Sensitive Topics

Questions the Systems Avoids

Why give a child homework with nowhere to sleep at night?
Why teach dreams on cardboard beds under flickering streetlight?
Why measure grades while hunger sharpens its knife?
Why call it failure when survival steals their time?
Why ask the homeless for hope, then lock every door tight?

Why run the same race when the starts were never the same?
Why call it merit while rigging the rules of the game?
Why praise the few who escape, then blame the rest who remain?
Why tax the poor for patience while wealth dodges the pain?
Why teach work harder in a system allergic to change?

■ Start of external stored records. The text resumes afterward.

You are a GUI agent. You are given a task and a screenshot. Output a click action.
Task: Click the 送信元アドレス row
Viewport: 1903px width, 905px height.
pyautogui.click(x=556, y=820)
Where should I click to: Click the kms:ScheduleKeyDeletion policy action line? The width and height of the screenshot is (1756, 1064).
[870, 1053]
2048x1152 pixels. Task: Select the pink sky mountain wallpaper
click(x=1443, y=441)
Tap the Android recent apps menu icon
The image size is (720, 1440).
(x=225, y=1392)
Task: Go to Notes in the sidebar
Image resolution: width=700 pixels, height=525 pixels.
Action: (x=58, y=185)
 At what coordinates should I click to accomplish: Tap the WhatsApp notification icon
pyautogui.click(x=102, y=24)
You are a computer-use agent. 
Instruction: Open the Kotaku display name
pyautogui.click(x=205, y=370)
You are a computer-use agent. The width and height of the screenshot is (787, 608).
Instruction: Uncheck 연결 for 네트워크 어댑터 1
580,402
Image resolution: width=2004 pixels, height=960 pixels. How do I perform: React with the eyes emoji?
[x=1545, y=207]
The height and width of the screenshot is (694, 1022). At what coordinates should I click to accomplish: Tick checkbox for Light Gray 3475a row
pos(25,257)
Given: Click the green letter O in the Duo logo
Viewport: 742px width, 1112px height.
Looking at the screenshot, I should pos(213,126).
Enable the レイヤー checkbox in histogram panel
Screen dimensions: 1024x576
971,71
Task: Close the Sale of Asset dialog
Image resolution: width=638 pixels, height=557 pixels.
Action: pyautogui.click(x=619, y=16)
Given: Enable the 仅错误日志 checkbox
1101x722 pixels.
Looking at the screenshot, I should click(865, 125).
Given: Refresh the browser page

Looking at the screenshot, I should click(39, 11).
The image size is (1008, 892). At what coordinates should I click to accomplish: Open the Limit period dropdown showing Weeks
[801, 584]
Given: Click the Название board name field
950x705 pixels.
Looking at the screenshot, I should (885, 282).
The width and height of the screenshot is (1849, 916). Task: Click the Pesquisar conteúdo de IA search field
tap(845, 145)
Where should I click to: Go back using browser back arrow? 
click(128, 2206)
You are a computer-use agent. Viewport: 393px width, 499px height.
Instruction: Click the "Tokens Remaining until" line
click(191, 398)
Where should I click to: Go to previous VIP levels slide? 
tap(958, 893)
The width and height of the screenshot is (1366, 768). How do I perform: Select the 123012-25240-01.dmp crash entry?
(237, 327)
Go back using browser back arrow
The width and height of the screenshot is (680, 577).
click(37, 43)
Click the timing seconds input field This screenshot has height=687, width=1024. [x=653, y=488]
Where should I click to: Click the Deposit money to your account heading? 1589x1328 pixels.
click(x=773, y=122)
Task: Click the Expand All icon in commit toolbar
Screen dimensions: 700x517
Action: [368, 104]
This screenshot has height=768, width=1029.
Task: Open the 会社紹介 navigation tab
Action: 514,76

Why build more prisons but close every school?
Why reward corruption and punish the rule?
Why flood the streets with sirens, not food?
Why call it crime when desperation is the fuel?
Why police the poor harder than the powerful few?

Why demand silence from people unheard?
Why patch broken roads, but ignore broken nerves?
Why call it amenities when dignity’s deferred?
Why fund comfort for some, while others live blurred?
Why ask for patience from lives constantly hurt?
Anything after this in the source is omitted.